__PROBLEM REQUIREMENTS__: Please render every non-blank line of the rows below as a Markdown table with the columns Line and Content, numbering each line in Line, and leave the pictures out of the answer.

★ ★ ★ ★

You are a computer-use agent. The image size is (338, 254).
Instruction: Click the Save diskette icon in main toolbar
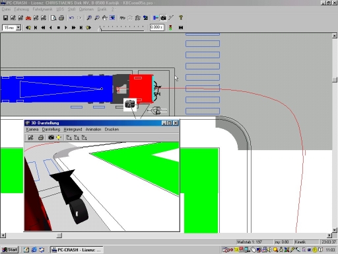click(5, 18)
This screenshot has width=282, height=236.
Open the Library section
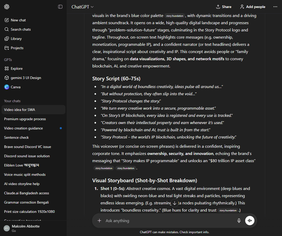pos(16,39)
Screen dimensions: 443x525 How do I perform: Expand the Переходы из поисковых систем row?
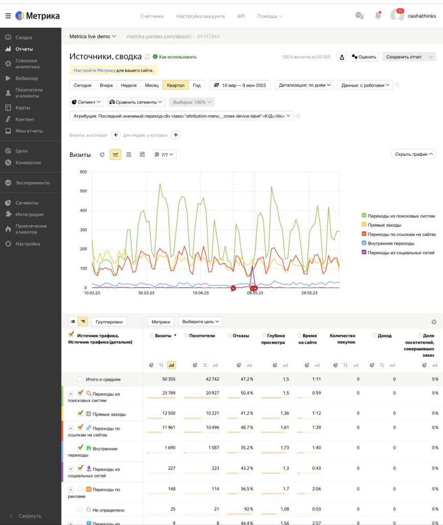[71, 393]
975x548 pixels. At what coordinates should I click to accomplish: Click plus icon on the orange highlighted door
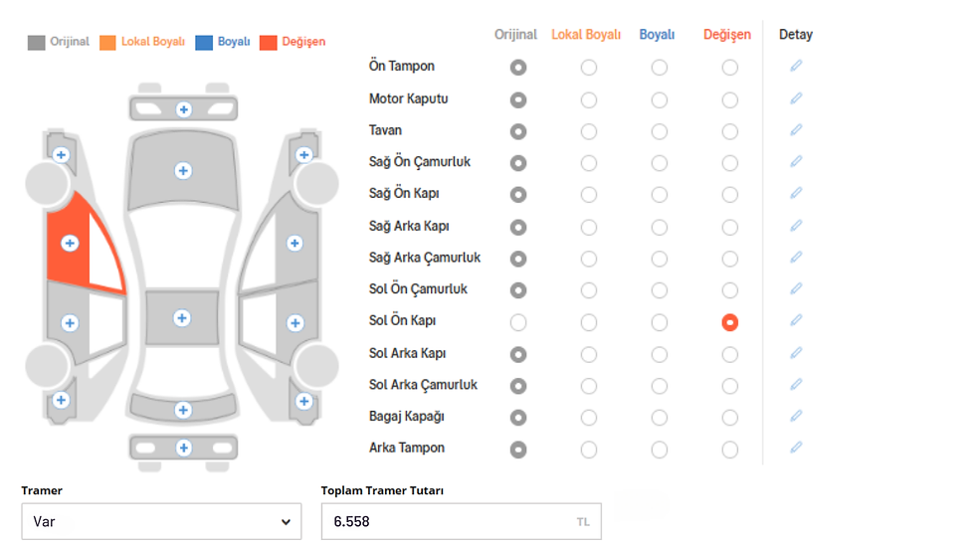[69, 243]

★ ★ ★ ★

__FINAL RESULT__:
| Line | Content |
|---|---|
| 1 | You are a computer-use agent. The image size is (338, 254). |
| 2 | Instruction: Click the Save diskette icon in main toolbar |
| 3 | click(5, 18) |
| 4 | This screenshot has width=282, height=236. |
| 5 | Open the Library section |
| 6 | pos(16,39) |
| 7 | Screen dimensions: 443x525 How do I perform: Expand the Переходы из поисковых систем row? |
| 8 | [71, 393] |
| 9 | 975x548 pixels. At what coordinates should I click to accomplish: Click plus icon on the orange highlighted door |
| 10 | [69, 243] |